It has to be noted here that Memet and The
Virgin Bridge sparkling out of the deep ethnic well brought about
on Macedonian theatre stage innovative approach to the national
heritage and challenging insights about the widely accepted beliefs.
They opened the doors of the neglected but to many well known
Turkish culture in Macedonia and simultaneously requestioned many
of its values. In that way these two plays critiquing sharply
the deviance in the life of the social community, removed centuries
long veils which stood over petrified taboos and disclosed another
point of view about various stereotypes and patterns of human
life. These plays introduced another truth about tradition build
upon glorified heroism and justice, about mythologized innocence,
purity, and importance of "traditional" family values,
and/or about forcefully imposed role, function and place of the
woman in society. They also shifted the approach to the ordered
relationship between social, ethnic, gender, and hierarchical
groups in the community, and changed the comprehension of the
fixed ideas such as obedience, betrayal, friendship, love, etc.
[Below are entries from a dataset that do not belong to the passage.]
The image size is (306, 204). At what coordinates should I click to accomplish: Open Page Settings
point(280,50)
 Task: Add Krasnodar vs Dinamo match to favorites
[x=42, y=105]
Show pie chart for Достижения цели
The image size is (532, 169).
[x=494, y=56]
In so doing, these plays inaugurated new visions, modern options,
contemporary comprehension of the world in which we all live,
and most importantly created open transversals to common understanding
of the ethnic, cultural wealth of the groups living side by side
in that part of the word.
Rachel by Sherafetin Nebi and People and Doves
by Irfan Bellür are the most interesting representatives
of the second group of plays discussed in this work. They introduced
valuable insights in our recent bitter history with remarkable
intuitive sense for interculturalism. Approaching the same sad
events and struggle for survival in nazi occupied Skopje during
the W. W. II from two different directions, these two plays arrived
at the same point with almost identical results and made in their
own way identical contribution to the multiethnic life of the
community.
While Rachel, set at the eve of the mass deportation
of the Macedonian Jews to the death-camp Treblinka, explores the
idea of institutionally condemned ethnic group and love between
its representatives and representatives of other groups, in this
case between a Jewish girl and a Turkish boy, People and Doves
introduces us to the harsh life of another ethnic group, the world
of the condemned Macedonian Gypsies who live and resist the oppression
in identical situation at the same period of nazi occupation and
brutality.
Rachel is based on a true story. It uses traditional
form of dramatic narrative and focuses on the last year in the
life of the central character, Rachel. That is, it unfolds in
chronological order events of particular significance to her:
her last birthday party, her secret dates and passionate kisses
under the old (chestnuts) maroons, her boyfriend's attempt to
save her and her family from the forthcoming horror and disaster,
her family's refusal to accept that offer and its agreement to
obey the orders of the oppressive system which condemns them as
human beings, her unsuccessful escape, her arrest and the mass
deportation of the Jews, her trip in a stock wagon to the concentration
camp and finally her death in the camp.
This personal account as transformed into
theatre production and as seen on the Turkish Drama Ensemble stage
in 1985, enhances its field of artistic expression. The horrible
events in that production, in fact, are set in an environment
which resembles concentration camp. There, at the beginning of
the performance, the spectators are separated in two groups according
to their gender, as it was done in the real camps in the time
of their pogrom. In so doing, they are transformed both into participants
and helpless witnesses of the horror that Rachel, as an innocent
victim, had to pass through in her life and to face in the final
minute before her death and the death of millions others - the
exit to the Trebilnka's crematorium. Everything happens in that
production between two blinks of an eye - Rachel's eye which still
looks at us with prudence.
So, moving forward from its initial dramatic
material, the theatrical production took form of a poignant, nightmarish
reminiscence freely structured as a net of fragments and orchestrated
episodes. Simultaneously, it was imaginatively enriched with carefully
selected documents and artifacts about that horrible time of destruction
and genocide. "This production is a powerful protest against
abomination and hatred" wrote a Macedonian theatre critic
and in the same voice continued, "Rachel brings about creative
space in which war, totalitarism, and freedom are sought from
a particular perspective which reveals individual's permanent
desire to resist the madness brought about in the time of wars
and to confront the evil behind it. It presents chilling images
of human's power and weakness, dreams and nightmares, love and
death. Everything is braided in this production in a phantasmagoric
manner: past and present, dream and reality, fiction and document.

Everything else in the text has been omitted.